--- Information Enclosed Below ---

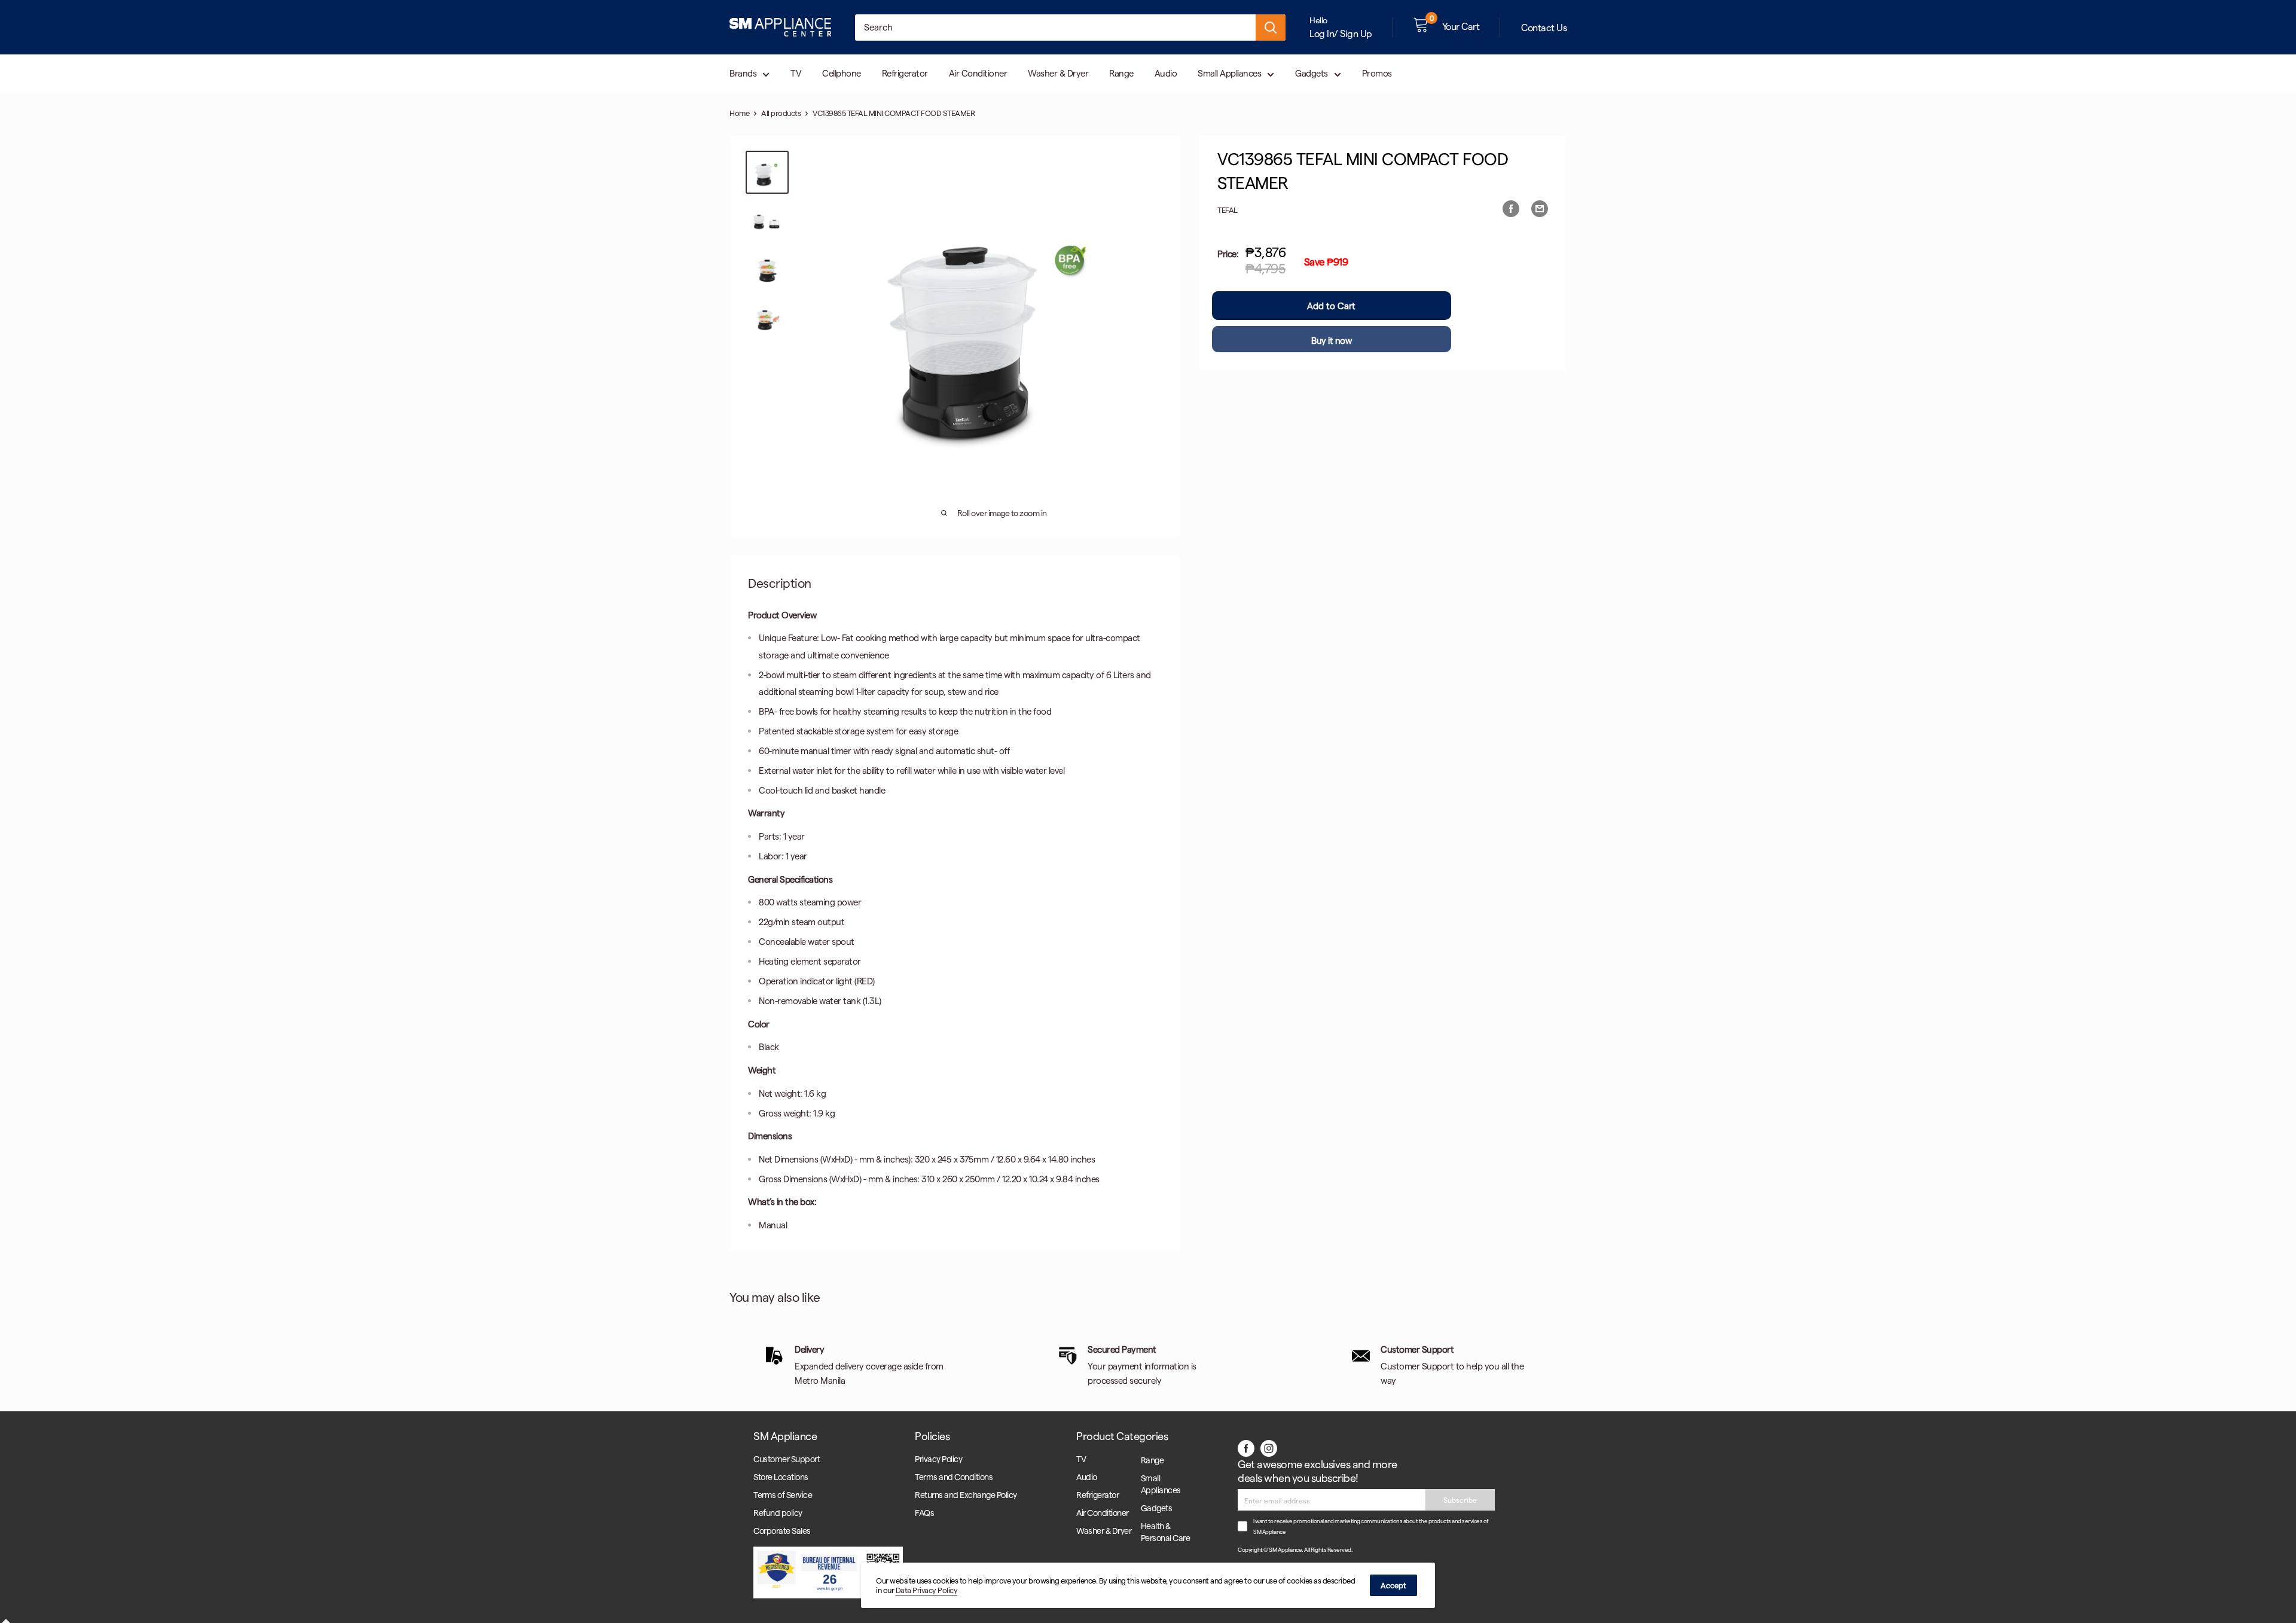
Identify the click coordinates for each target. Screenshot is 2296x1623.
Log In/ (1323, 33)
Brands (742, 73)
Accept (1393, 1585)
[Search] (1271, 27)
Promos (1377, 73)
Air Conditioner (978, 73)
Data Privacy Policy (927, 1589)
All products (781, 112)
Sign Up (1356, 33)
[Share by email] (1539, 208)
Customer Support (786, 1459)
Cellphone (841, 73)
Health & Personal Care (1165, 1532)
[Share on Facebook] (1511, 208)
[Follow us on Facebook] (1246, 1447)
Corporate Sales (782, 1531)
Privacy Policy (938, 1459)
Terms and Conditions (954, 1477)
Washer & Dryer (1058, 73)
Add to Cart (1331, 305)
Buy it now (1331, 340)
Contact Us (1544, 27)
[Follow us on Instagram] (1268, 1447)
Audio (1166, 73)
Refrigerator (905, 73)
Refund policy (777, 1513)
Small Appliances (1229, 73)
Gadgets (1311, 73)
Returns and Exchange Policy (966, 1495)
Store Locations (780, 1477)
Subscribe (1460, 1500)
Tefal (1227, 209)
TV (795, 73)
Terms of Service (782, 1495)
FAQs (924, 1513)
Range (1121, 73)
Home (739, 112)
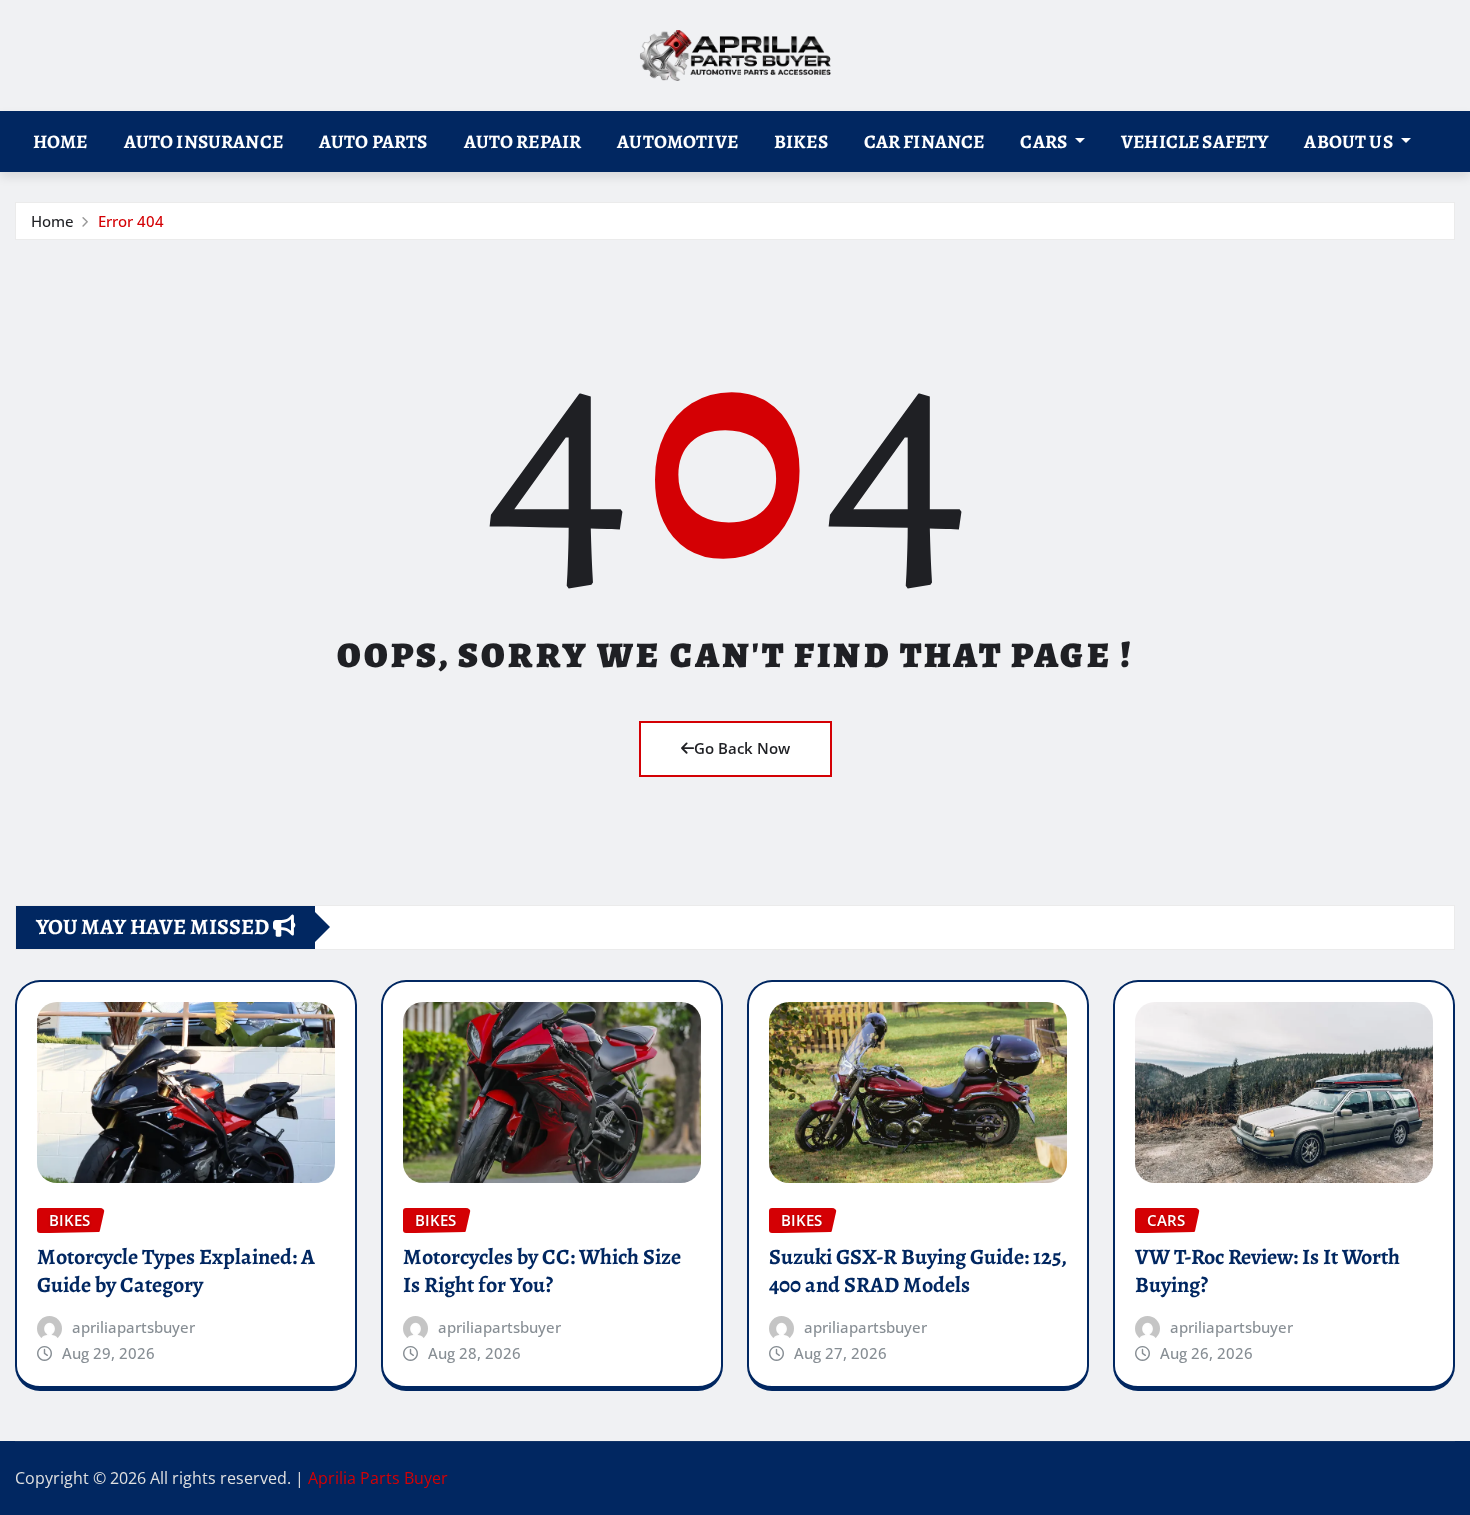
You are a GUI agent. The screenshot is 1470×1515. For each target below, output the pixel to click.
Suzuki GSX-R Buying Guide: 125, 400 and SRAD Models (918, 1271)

--- End of Enclosed Information ---

__Your assignment__
Pictures must not appear in the copy, and every record must be restated word for word.

__Output below__
Identify the click coordinates for each target. Screenshot is 2296x1623.
Log In/ (1323, 33)
Brands (742, 73)
Accept (1393, 1585)
[Search] (1271, 27)
Promos (1377, 73)
Air Conditioner (978, 73)
Data Privacy Policy (927, 1589)
All products (781, 112)
Sign Up (1356, 33)
[Share by email] (1539, 208)
Customer Support (786, 1459)
Cellphone (841, 73)
Health & Personal Care (1165, 1532)
[Share on Facebook] (1511, 208)
[Follow us on Facebook] (1246, 1447)
Corporate Sales (782, 1531)
Privacy Policy (938, 1459)
Terms and Conditions (954, 1477)
Washer & Dryer (1058, 73)
Add to Cart (1331, 305)
Buy it now (1331, 340)
Contact Us (1544, 27)
[Follow us on Instagram] (1268, 1447)
Audio (1166, 73)
Refrigerator (905, 73)
Refund policy (777, 1513)
Small Appliances (1229, 73)
Gadgets (1311, 73)
Returns and Exchange Policy (966, 1495)
Store Locations (780, 1477)
Subscribe (1460, 1500)
Tefal (1227, 209)
TV (795, 73)
Terms of Service (782, 1495)
FAQs (924, 1513)
Range (1121, 73)
Home (739, 112)
You are a GUI agent. The screenshot is 1470×1515. For each target below, output the pixel to click.
Suzuki GSX-R Buying Guide: 125, 400 and SRAD Models (918, 1271)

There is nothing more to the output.